Possible nationalisation saluée

Même si le Royaume-Uni a montré depuis quarante-cinq ans son aversion des nationalisations, le 5 avril le premier ministre travailliste Keir Starmer s’était dit «prêt à faire tout ce qui est nécessaire pour protéger les intérêts nationaux» du pays. Pour Tony, qui travaille sur les hauts-fourneaux, l’espoir est revenu avec cette très probable entrée de British Steel dans le giron de l’État. «Je travaille ici depuis trente ans, j’y ai débuté en tant qu’apprenti», dit-il avec fierté. «Ce travail apporte une vraie sécurité financière à ma famille. Et cela ne concerne pas que les 2700 employés du site de Scunthorpe. Des milliers d’habitants de la région possèdent un travail lié à l’activité de l’usine.» 

Cet ouvrier n’est pourtant pas aveugle. L’époque bénie de la sidérurgie britannique a pris fin depuis longtemps, notamment avec la concurrence acharnée de la Chine. Et les taxes douanières de 25% imposées au début du mois par les États-Unis sur les importations d’acier se révèlent être une nouvelle étape difficile. «Je sais par expérience que nous n’allons pas dans la bonne direction», poursuit-il, le visage sali. «Chaque nouvelle annonce, comme celle de cet égoïste de Trump ou du groupe chinois Jingye, nous rapproche de la fin. Mais il faut protéger Scunthrope. La ville a bien assez souffert ces dernières décennies, et sa situation est déjà assez compliquée comme cela pour qu’elle ne subisse pas un nouveau coup dur.» 

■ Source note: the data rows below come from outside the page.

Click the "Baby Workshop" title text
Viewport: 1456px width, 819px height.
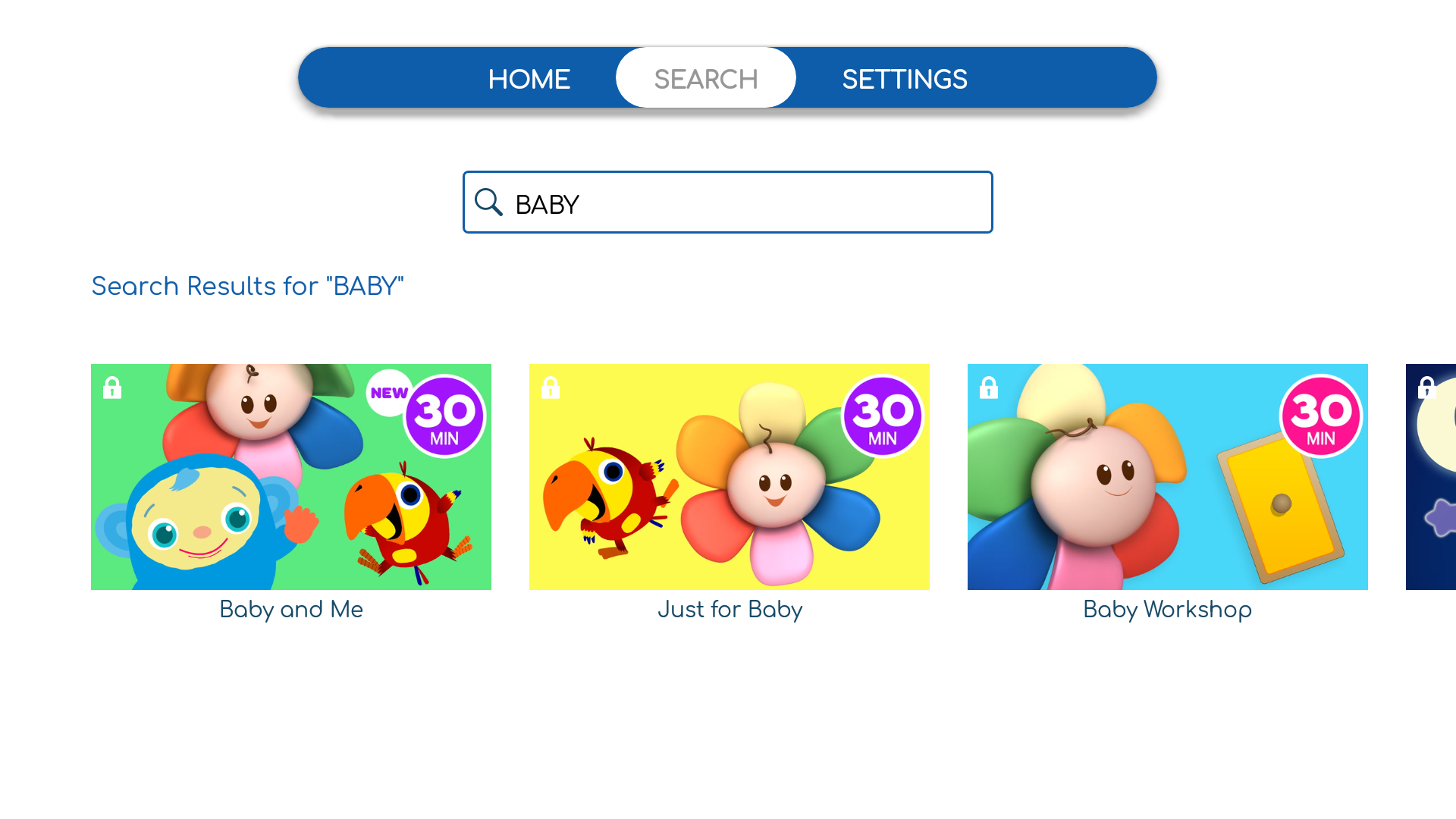[x=1166, y=609]
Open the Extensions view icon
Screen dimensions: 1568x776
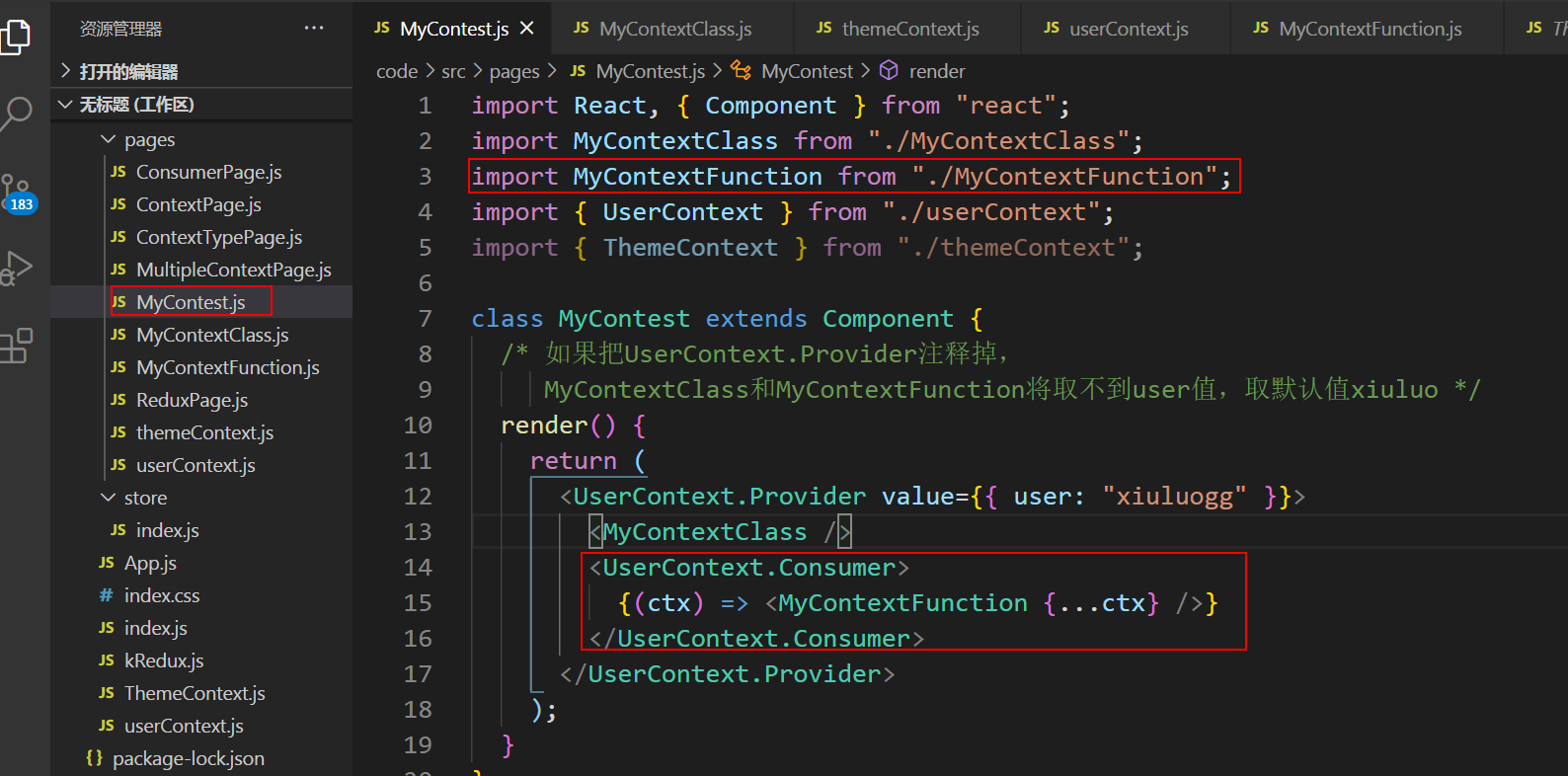tap(17, 346)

Scunthorpe porte les stigmates des villes pauvres britanniques. Les façades vides balafrent le centre-ville, pourtant déjà quasi uniquement occupé par des magasins d’associations caritatives, des prêteurs sur gages et des chaînes discount. La plupart des murs des habitations, toutes de briques rouges, sont maculés d’une couche noire provenant aussi bien de la fumée produite par l’aciérie voisine, la circulation constante des poids lourds et l’ancienne utilisation quotidienne du charbon.

«Évidemment que ces fumées ne sont pas bonnes pour notre santé, mais il faut bien que les gens d’ici travaillent», raconte la retraitée Pamela en regardant la fumée cotonneuse entourer les hauts-fourneaux. «D’ailleurs, vous aurez du mal à trouver quelqu’un ici qui n’ait pas un membre de sa famille qui travaille à l’aciérie ou dans un emploi qui en dépend. Mon grand-père travaillait dans la mine de minerai de fer, mon père à l’aciérie et mon mari, vitrier, était souvent employé là-bas. British Steel est dans notre sang.»